3 妖怪爺

 

 

 現在の時刻は真夜中。現在位置は学園長室前と札がある扉の前。この扉の向こうには妖怪とも仙人とも言われる人物がいる魔境。気をしっかりもって行かねば食われるかもしれない。いや嘘だけど。
 とりあえず反応楽しみだし、士郎を先に行かせてみるか。

「ジジィ、入るぞ」

 エヴァが慣れたように先導して扉の先へ入り、その次に茶々丸、そして士郎が入ろうとする。

「失礼しま……!?」

 期待通りの士郎の焦った反応が見れる。
 一度その相手を見て、目をこすり再び相手を見る士郎。何度確認しようともその相手の姿は変わらんよ。

「仁……妖怪がいるぞ」

 士郎がやたらに後頭部が長い老人に示して小さな声でオレへ告げる。両手の構えが投影しそうで怖いぜ。しかしもう下の名前で呼んでくれるとは嬉しい限り、ではなくて。

「待て士郎、ここは入る前にも見たとおり学園長室だ。妖怪がここにゆったりと座ってるはずがないだろ。

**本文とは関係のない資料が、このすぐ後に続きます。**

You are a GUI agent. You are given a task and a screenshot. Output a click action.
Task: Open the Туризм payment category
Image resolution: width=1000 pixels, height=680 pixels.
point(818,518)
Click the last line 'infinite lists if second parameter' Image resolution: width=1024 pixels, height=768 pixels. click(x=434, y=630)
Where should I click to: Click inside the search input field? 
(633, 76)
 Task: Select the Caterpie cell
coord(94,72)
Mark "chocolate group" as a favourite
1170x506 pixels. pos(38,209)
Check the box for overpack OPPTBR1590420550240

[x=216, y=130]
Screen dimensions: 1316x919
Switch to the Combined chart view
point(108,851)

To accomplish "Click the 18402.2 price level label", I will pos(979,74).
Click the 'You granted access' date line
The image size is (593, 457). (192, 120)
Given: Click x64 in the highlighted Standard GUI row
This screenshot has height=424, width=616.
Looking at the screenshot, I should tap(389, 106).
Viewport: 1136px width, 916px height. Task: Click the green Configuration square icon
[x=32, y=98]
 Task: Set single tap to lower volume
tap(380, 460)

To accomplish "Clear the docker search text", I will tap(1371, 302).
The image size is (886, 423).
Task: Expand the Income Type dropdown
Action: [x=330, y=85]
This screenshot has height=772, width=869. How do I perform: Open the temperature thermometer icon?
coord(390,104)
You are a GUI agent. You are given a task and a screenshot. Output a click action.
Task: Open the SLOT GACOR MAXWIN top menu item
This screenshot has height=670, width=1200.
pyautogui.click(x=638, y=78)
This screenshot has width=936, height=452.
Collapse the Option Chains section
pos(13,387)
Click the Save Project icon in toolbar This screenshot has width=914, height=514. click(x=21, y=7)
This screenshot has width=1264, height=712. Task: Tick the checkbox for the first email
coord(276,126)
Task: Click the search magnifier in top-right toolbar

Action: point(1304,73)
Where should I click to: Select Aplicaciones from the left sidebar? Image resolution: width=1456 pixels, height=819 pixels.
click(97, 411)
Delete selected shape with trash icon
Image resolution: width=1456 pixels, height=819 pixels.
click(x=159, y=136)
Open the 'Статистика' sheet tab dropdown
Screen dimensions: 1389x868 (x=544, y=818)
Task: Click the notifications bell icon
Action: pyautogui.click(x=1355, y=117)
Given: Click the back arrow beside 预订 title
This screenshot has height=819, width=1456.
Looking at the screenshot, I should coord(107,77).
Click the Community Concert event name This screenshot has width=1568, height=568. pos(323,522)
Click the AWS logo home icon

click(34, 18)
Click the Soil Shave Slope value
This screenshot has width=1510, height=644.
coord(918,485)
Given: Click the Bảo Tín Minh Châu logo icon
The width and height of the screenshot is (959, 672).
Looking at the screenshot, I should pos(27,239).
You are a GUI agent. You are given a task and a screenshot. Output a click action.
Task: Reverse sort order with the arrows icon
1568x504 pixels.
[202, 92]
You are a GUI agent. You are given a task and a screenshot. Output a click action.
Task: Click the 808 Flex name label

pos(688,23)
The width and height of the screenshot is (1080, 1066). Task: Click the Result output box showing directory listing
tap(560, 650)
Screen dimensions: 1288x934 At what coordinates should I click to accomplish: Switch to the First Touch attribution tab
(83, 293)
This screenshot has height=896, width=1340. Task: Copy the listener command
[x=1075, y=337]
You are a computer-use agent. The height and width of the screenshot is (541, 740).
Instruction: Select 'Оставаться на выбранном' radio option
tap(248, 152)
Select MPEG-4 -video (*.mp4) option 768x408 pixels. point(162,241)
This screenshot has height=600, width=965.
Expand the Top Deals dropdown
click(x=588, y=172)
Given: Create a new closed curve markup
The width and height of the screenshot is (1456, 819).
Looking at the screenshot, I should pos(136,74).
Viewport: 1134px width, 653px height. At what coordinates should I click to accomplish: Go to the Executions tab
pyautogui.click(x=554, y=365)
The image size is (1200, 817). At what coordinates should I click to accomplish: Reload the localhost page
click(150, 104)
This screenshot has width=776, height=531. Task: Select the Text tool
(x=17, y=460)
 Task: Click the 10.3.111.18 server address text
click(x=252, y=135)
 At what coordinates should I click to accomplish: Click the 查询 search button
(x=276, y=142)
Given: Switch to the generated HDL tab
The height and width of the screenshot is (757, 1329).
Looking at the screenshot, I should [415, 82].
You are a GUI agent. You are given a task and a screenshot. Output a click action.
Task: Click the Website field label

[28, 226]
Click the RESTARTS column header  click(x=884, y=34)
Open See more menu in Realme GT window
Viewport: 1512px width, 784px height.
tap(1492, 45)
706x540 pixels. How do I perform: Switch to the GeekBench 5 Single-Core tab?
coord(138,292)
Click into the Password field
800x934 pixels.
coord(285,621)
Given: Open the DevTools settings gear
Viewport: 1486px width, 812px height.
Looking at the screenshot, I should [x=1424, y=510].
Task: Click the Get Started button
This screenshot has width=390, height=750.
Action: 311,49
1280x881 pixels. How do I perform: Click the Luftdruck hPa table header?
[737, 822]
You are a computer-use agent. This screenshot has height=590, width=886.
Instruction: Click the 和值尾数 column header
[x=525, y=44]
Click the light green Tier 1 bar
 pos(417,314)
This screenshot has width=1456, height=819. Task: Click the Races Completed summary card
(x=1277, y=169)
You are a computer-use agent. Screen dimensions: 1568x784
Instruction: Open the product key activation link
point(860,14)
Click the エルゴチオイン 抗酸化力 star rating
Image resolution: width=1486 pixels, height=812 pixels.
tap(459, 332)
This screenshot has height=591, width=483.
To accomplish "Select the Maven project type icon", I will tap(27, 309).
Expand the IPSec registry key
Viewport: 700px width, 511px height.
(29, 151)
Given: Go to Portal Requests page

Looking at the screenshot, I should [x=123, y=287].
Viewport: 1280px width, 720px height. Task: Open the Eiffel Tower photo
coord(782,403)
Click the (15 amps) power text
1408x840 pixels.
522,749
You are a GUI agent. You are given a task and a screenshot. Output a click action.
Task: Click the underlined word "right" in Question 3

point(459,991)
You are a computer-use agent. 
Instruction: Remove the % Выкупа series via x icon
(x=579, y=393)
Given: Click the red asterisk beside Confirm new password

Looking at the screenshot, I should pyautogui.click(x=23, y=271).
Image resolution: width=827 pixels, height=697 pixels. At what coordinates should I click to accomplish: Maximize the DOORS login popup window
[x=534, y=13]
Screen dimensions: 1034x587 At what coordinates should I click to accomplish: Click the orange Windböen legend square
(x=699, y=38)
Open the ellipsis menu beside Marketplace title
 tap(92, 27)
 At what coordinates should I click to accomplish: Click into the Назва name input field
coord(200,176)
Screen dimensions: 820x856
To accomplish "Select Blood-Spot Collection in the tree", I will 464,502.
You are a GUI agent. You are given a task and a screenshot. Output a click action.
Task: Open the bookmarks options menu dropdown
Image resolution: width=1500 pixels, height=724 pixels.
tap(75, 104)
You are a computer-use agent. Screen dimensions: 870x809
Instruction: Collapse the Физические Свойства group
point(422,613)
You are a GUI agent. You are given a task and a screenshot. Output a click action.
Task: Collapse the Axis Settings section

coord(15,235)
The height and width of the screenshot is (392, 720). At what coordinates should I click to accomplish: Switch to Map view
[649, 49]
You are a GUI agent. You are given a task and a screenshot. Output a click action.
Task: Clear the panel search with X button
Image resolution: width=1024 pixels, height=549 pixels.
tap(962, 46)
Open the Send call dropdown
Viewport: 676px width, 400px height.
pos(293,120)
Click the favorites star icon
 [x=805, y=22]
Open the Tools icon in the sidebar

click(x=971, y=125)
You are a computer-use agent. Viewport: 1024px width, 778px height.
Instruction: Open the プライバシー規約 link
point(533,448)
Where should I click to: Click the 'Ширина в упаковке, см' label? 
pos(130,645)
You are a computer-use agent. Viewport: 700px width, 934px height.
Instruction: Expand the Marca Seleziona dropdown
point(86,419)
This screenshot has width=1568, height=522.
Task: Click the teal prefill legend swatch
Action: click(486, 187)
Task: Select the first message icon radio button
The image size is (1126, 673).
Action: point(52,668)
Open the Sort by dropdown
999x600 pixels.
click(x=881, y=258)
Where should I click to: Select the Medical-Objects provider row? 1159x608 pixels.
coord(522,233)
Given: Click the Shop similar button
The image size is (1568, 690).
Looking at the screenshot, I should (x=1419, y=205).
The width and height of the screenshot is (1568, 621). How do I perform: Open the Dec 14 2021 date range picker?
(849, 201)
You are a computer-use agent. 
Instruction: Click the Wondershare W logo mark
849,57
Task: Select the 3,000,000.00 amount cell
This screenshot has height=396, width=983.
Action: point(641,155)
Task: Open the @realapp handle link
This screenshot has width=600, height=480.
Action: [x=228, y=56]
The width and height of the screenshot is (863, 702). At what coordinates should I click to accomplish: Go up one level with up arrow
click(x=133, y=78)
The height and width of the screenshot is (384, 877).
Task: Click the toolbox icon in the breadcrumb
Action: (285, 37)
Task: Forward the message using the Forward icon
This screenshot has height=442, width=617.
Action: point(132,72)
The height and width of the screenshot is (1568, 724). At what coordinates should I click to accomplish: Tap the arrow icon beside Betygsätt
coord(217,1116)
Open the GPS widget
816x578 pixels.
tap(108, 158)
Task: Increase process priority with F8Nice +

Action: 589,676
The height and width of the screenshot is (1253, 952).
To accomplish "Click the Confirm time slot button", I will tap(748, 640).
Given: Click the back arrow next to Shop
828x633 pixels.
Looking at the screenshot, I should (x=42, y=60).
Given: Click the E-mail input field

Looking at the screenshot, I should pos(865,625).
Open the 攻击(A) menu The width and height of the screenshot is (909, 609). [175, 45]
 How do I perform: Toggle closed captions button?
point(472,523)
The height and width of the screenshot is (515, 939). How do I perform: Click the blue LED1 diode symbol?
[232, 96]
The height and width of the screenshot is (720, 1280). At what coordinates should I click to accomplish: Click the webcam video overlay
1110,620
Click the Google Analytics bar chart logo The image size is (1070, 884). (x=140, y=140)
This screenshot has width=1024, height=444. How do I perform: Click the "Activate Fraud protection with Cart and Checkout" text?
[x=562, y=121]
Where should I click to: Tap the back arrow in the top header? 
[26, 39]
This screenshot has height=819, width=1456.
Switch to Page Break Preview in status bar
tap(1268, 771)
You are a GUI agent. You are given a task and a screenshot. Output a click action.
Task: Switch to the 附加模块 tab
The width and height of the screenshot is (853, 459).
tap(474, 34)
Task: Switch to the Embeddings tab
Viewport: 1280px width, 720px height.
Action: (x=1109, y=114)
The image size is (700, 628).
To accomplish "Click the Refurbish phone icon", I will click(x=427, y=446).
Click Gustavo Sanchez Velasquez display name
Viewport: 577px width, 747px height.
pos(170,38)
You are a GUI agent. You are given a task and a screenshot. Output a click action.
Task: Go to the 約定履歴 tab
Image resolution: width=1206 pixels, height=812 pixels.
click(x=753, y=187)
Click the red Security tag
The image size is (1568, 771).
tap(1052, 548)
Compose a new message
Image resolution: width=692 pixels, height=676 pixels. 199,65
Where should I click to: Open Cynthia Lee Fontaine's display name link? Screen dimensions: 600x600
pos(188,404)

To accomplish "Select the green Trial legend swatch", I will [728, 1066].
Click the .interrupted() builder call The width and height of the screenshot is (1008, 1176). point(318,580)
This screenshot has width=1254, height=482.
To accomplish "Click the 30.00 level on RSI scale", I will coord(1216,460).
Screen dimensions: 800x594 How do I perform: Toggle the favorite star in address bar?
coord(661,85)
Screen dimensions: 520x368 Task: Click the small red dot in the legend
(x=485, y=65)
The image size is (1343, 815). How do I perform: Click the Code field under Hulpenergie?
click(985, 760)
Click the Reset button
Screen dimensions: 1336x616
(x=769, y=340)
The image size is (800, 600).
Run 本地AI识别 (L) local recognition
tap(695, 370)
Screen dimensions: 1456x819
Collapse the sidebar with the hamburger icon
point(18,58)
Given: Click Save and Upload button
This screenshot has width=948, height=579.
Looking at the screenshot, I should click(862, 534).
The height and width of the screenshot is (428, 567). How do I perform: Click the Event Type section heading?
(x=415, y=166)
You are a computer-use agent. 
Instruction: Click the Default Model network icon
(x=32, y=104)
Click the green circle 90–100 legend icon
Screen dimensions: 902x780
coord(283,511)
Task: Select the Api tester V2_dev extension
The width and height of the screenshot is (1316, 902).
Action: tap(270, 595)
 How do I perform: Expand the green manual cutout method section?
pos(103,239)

即ち妖怪に見えるが一応は人間ってやつだ!」

「そ、そうか……」

 安心した所で学園長の席の前まで士郎と一緒に移動。
 エヴァは後ろのソファでどっしりと座り、茶々丸がそれに付き添うように座った。

「フォフォフォ、初対面なのに手厳しいのぅ」

 どうやらやり取りが聴こえてたようで、妖怪爺が落ち込んだ。奴も人の子……か?
 まぁオレも知ってなかったら絶対にびびる。何故後頭部があれほど成長する、というかある妖怪に酷似した姿になる。そうか、魔法の力か。そしてあの後頭部に魔力を凝縮して妖怪のように力を……

「妖怪ジジィ、こいつらが結界に反応があったやつらだ」

「そうかそうか、ふむ」

 ぬ、妖怪爺さんに対して金髪少女のエヴァさんが悪意を押してつけてるというか、最初に付け足した単語が悪ふざけしてたオレよりも一層と嫌悪感を押しつけてるように聞こえた。爺さん相手にも躊躇い無い毒吐き、さすがエヴァさんだぜ。
 だが、目の前の妖怪爺さんはそれに動じた様子はない。つまりさっき落ち込んだのは演技? そうなら中々やりおる爺さんだ。

「こっちの赤髪が衛宮士郎で、こっちの青髪が防人仁だそうだ」

 後ろに座ってるエヴァが士郎とオレの名をつまらなそうに呼び挙げていく。
 それにしてもフォフォフォって、この爺さんは何回笑えば気が済むんだ。この爺さんからフォフォ笑いとれば……なんでもいいか。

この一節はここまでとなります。